The demand for Public Transport data in India should be for the following aspects:

A. Availability
To make operation and infrastructure data of Transport operators easily available as information to passengers in well defined order to plan their trip using available modes of Public Transport.

B. Interoperability
To make transit data provided by multiple agencies for different modes (bus, metro, rail) usable and make multi modal trip planning possible.

C. Usability
To publish transit oriented data in standard exchange format across agencies in regular frequencies to provide comprehensive, accurate and updated data for study, research, analysis, planning and system development.

D. Standardisation
To be a part of Passenger charter of Transport Operators to publish their data in standard format and frequency. This can also serve as a guideline for Transporter Operator while commissioning any system like Vehicle Tracking System, ITS, Passenger Information System, website etc.

What kind of Transit data is needed ?

  • Service Planning data

It will comprise of data on bus stops, stations, routes, geographic alignment, timetables, fare charts. With this dataset, general information on transit service can be easily gathered to plan a journey. Trip Planning mobile apps, portals etc can consume this data to provide ready and usable information for commuters.

  • Real time data

A commuter is driven by lot of anxieties when they depend on public transport mode. Some common queries; “When will the bus arrive ?”, “Where is my bus now?”, “Will I get a seat in the bus ?”, “Hope the bus has not deviated and not taking my bus stop.”.
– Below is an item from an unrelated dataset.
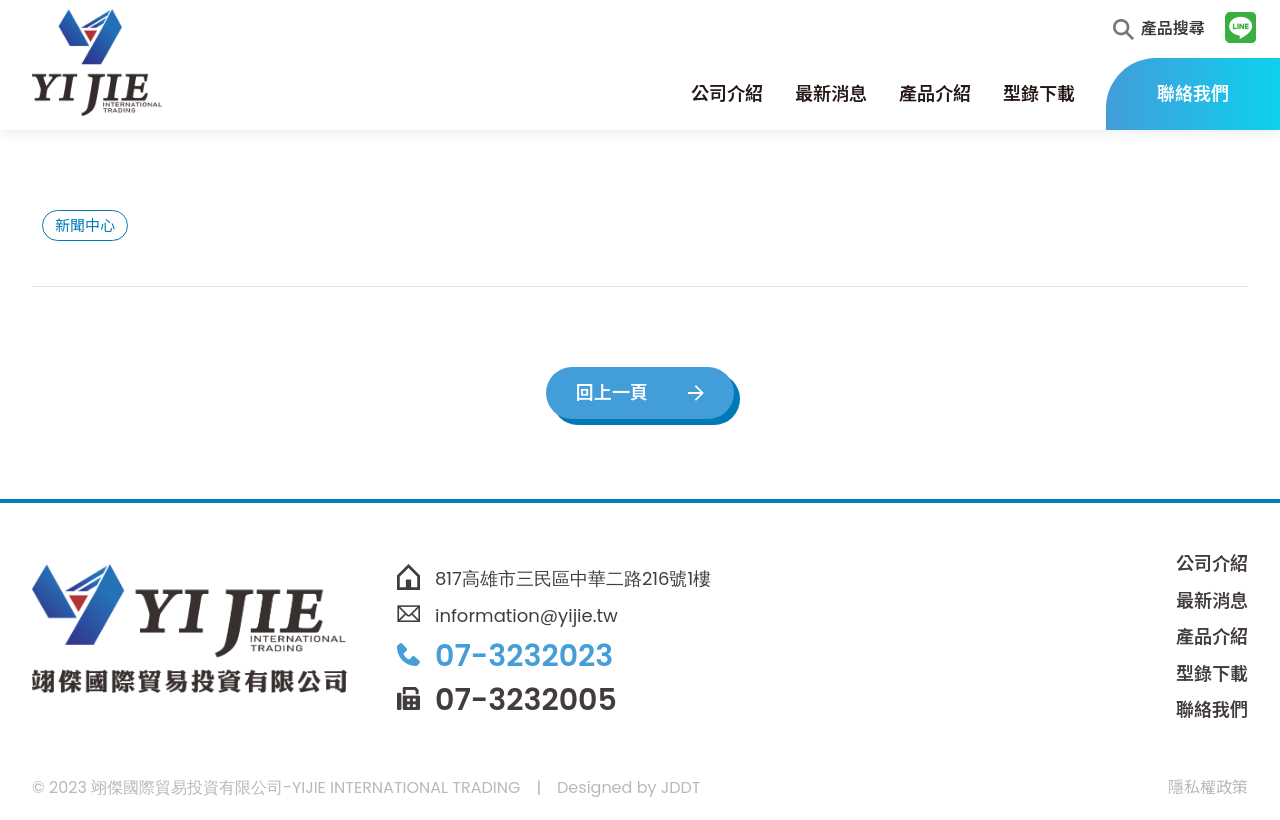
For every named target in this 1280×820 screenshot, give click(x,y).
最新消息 (831, 93)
Answer to all this queries can be attended via real time data like Estimated Time of Arrival (ETA), Position of the vehicle, Occupancy level , Alert and Diversion messages etc. Transport Operator equipped with Tracking systems should be able to provide these data.
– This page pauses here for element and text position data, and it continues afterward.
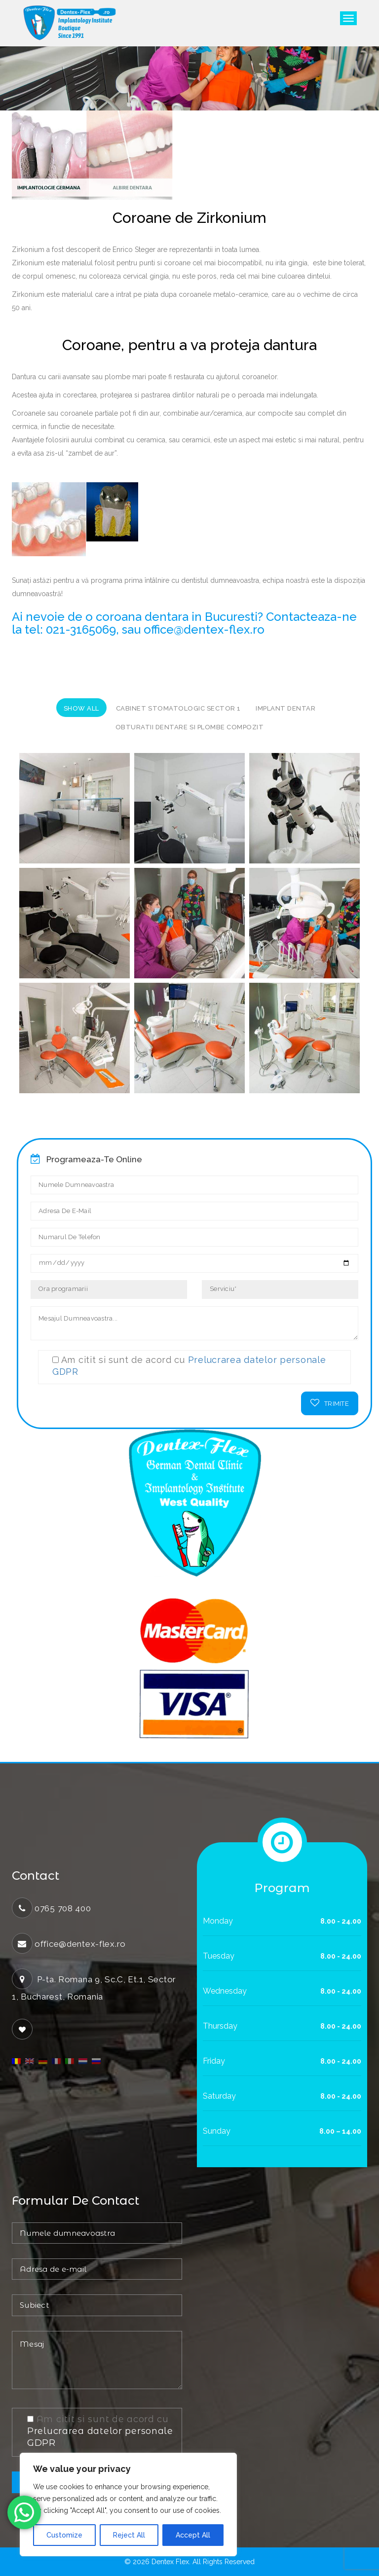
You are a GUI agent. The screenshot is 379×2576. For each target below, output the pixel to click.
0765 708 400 (63, 1908)
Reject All (129, 2535)
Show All (81, 708)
  • Operational & Statistical Data

A Transport Operators operational data comprises of ticket sales, data of operation infrastructure and resources like Depots, Buses, Crew, Workshops etc. As operatore are tending towards digital mode of managing these data it also makes a good option to publish them at regular intervals.

A general commuter might not be interested in this data, but it will very useful for City Planners to analyse the trend of commute in the city and make informed decision. City transport infrastructure can be planned to orient it towards transit needs and demands.

The transport agency can benefit highly by demonstrating accountability and transparency. They can uplift their image as a committed service provider thereby gaining for passengers for their service.

So, together it will make a thriving landscape, if the data creators of Public Transport in India provide their data in Open which can be consumed by a larger set of people to build platforms, applications, solutions for transport study, analysis & planning across different section of users.

Open Transit Data is the tipping point for Smart Mobility in India.

That is why we have started putting our thoughts together and began writing an Open Transport Data Mainfesto.